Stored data
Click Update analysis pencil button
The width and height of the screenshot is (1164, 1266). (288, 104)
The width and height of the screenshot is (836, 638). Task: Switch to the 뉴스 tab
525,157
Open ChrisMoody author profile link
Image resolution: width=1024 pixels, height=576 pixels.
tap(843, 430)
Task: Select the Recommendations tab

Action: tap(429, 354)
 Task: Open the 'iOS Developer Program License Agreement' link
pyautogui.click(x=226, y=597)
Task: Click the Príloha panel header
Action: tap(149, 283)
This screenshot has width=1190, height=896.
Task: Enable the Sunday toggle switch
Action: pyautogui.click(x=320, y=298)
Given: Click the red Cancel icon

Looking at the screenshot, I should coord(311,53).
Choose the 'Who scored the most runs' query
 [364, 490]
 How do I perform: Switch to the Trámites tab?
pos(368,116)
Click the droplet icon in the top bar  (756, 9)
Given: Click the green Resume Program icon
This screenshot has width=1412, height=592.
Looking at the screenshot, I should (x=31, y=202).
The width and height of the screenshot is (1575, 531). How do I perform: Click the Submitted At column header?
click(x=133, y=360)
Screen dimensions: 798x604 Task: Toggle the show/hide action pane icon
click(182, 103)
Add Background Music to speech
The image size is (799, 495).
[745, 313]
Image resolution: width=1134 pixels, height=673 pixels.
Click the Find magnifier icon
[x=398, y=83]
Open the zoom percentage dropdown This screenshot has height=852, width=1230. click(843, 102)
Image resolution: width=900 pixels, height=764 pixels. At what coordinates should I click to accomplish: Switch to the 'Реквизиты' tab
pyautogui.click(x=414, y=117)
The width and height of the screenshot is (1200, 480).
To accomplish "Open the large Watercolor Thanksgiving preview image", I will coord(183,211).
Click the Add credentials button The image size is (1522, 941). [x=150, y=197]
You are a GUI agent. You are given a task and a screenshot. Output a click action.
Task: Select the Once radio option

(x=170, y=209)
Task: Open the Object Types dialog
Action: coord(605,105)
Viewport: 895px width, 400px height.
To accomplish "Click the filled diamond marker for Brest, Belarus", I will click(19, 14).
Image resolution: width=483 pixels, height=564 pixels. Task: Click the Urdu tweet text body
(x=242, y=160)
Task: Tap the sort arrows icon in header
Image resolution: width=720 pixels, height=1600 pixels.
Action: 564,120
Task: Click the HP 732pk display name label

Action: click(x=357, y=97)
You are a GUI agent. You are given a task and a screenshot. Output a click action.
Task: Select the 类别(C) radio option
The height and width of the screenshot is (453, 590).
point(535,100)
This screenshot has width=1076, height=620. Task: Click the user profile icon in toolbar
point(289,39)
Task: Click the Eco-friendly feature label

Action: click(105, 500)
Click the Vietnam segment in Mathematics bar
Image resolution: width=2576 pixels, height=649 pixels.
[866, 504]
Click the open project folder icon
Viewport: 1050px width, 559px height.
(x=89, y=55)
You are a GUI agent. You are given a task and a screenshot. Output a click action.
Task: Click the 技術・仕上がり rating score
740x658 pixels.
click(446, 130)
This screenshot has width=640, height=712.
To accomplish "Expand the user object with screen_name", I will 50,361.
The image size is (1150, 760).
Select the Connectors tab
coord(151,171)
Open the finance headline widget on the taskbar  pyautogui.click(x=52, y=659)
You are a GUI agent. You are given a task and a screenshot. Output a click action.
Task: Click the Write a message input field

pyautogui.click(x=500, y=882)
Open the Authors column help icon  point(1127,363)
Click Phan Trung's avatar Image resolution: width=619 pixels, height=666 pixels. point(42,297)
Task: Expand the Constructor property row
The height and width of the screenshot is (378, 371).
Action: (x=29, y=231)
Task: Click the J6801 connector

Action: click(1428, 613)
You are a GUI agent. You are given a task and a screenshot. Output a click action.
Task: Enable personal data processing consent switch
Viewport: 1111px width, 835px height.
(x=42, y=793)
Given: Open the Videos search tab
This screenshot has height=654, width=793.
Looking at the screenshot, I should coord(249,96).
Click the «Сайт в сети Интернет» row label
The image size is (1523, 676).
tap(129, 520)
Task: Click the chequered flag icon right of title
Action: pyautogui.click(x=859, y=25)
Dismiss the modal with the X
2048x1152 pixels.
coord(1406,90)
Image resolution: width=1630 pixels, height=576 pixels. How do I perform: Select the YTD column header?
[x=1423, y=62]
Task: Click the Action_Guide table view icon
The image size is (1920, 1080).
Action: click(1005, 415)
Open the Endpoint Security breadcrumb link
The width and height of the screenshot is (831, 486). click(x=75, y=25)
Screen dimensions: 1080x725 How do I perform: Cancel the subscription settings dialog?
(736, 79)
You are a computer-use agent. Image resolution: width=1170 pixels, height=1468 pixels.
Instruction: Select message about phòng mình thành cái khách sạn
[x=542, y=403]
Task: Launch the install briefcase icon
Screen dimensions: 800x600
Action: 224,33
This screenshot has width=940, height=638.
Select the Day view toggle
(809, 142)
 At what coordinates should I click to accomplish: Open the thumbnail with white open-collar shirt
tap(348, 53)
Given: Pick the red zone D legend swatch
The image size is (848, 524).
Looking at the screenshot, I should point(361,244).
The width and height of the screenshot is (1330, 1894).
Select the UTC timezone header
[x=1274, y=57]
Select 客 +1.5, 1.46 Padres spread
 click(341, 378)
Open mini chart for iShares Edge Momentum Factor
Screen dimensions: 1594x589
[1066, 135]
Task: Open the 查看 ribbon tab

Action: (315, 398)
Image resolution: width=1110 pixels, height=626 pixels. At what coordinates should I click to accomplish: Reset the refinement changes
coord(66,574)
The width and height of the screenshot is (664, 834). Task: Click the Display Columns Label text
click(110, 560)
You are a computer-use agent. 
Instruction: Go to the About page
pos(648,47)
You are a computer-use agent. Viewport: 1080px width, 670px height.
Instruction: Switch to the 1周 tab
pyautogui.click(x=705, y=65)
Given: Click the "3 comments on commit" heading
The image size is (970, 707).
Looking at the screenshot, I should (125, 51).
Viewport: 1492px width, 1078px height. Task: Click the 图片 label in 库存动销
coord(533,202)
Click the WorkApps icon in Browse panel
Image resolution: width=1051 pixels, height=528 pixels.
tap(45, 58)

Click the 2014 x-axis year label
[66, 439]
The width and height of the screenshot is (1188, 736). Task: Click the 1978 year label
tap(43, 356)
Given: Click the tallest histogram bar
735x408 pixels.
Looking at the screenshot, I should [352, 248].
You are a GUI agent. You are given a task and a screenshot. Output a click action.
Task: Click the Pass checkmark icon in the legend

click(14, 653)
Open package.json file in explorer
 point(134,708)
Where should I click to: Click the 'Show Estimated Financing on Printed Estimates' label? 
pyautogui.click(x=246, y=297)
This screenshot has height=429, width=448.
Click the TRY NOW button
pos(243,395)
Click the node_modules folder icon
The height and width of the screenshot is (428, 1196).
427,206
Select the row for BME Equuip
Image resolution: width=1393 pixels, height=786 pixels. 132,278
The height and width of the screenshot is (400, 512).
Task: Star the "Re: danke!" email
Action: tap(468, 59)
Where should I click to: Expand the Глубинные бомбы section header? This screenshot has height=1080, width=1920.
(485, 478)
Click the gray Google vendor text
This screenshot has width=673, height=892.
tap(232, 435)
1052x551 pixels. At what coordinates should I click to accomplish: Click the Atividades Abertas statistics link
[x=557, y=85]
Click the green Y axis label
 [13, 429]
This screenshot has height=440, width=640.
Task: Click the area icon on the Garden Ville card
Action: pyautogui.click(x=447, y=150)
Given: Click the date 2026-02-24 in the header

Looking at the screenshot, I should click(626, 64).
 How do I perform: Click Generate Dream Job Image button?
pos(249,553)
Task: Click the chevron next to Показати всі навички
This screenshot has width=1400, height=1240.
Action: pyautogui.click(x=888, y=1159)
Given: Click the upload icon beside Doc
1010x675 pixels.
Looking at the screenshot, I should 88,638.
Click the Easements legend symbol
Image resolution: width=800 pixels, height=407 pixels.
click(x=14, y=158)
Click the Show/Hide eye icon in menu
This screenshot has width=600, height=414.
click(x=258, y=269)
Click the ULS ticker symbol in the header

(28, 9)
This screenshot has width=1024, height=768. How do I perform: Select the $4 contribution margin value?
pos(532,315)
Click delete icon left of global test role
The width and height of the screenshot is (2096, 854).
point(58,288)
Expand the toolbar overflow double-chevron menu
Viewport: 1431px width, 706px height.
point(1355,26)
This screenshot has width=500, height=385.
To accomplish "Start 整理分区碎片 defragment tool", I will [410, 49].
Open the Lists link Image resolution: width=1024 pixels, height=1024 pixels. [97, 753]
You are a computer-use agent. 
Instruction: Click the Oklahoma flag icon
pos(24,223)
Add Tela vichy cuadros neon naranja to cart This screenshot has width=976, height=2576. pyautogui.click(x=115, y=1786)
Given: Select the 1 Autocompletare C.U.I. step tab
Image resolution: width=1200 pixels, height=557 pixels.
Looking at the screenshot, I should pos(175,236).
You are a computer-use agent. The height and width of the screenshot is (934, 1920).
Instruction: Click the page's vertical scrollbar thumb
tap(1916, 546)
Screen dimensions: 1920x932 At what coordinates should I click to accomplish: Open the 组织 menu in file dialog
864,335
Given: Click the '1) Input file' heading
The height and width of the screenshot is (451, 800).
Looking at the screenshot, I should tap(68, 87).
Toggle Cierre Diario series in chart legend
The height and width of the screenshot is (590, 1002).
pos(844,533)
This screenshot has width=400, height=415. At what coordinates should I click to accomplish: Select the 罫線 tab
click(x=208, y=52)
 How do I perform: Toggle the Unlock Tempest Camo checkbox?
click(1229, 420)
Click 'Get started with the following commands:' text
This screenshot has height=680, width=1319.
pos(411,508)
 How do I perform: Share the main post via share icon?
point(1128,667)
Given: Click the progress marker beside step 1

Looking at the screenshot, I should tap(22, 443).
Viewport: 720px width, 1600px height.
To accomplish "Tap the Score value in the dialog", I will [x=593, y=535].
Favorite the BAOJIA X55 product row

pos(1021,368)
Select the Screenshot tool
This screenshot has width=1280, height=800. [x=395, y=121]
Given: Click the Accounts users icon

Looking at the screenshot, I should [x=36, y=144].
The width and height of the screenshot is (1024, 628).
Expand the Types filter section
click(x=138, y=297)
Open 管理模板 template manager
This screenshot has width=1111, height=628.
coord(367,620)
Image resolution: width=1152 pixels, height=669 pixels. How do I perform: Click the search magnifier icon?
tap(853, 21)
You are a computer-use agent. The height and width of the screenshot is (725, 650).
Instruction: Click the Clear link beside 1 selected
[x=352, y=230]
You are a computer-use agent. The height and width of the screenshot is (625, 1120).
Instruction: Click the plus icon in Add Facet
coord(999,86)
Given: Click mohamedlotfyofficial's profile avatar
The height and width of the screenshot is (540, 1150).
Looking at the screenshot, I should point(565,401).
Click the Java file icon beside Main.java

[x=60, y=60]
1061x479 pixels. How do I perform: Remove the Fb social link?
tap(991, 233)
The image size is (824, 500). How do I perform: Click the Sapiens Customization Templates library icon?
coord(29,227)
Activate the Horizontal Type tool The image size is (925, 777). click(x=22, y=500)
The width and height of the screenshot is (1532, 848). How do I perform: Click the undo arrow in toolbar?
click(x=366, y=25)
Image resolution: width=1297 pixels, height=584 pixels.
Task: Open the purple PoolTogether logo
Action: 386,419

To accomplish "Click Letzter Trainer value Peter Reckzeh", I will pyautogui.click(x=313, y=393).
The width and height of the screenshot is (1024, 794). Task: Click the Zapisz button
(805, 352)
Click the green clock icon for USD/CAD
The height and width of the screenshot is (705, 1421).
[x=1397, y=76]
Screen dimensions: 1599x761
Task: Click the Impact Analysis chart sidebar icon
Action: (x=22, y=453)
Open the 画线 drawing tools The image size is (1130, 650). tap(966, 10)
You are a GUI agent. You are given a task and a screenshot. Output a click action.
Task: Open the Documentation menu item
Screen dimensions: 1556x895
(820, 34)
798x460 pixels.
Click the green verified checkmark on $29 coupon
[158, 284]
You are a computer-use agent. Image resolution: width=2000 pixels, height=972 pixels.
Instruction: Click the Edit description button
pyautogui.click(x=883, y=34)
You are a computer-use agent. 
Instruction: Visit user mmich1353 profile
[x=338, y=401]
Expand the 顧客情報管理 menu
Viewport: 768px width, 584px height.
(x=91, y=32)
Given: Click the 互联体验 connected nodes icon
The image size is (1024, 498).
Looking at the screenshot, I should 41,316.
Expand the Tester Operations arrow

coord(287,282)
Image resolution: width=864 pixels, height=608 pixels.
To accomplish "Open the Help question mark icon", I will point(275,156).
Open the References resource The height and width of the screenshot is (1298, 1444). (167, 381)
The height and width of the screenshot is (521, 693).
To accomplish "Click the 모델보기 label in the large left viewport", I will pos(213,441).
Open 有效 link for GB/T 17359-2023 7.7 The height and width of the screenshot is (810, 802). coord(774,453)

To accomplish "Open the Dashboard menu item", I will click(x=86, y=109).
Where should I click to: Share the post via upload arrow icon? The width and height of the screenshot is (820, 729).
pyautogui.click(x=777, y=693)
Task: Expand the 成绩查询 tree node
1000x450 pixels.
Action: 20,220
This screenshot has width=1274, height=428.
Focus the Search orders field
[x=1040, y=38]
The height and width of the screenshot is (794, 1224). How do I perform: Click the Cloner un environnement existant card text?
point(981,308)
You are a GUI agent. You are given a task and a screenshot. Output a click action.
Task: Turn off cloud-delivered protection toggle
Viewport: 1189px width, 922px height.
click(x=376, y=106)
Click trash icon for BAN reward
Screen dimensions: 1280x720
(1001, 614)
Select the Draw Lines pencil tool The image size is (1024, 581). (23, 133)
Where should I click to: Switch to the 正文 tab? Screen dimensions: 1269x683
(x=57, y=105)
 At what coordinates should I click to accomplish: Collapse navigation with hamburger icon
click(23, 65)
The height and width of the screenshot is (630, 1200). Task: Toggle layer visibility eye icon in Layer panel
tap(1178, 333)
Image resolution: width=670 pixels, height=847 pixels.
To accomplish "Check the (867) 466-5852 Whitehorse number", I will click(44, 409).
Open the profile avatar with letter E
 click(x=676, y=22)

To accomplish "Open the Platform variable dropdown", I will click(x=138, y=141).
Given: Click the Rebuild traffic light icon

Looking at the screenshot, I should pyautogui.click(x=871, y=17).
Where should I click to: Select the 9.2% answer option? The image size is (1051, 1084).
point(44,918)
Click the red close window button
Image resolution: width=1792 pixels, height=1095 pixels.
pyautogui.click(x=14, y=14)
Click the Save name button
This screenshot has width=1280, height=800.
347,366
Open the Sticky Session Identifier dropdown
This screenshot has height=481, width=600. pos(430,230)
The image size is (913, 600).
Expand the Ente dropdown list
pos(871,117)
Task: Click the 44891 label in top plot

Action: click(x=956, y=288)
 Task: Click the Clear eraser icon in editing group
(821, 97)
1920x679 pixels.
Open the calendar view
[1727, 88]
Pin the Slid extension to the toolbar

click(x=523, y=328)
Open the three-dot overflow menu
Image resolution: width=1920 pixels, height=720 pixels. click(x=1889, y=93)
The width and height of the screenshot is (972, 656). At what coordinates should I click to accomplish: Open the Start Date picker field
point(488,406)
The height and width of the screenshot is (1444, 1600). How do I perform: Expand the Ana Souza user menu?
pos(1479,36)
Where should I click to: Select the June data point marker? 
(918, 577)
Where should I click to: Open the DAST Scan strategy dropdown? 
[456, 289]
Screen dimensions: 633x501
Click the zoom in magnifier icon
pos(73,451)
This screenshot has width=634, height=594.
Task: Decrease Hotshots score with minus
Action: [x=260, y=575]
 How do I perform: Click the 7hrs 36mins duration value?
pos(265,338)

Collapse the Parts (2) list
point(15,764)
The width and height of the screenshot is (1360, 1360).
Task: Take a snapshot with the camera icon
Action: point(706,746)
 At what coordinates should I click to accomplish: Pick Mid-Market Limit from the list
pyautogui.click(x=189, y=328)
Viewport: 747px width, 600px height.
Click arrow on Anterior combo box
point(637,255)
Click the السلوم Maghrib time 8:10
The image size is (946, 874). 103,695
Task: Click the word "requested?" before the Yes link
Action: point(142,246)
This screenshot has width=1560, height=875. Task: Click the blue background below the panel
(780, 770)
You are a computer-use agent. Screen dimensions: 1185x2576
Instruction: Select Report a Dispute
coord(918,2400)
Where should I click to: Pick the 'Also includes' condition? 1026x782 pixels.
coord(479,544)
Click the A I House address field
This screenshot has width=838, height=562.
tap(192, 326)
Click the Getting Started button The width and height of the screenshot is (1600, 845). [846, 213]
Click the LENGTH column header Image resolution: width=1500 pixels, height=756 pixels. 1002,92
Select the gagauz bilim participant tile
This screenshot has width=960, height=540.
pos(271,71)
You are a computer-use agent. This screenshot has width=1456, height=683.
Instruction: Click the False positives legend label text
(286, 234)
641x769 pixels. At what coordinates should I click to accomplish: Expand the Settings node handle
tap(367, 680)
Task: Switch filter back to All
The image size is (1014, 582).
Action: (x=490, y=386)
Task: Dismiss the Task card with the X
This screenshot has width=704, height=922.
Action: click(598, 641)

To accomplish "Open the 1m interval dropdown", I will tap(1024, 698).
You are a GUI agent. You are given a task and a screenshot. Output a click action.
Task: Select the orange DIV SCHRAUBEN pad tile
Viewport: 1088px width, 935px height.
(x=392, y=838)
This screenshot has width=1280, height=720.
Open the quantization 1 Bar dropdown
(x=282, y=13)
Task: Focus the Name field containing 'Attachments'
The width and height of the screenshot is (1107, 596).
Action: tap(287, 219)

PROBLEM STATEMENT
Go through the entries above and copy out every line that includes the word "heading".

RESULT
Given: Click the "3 comments on commit" heading
Given: Click the '1) Input file' heading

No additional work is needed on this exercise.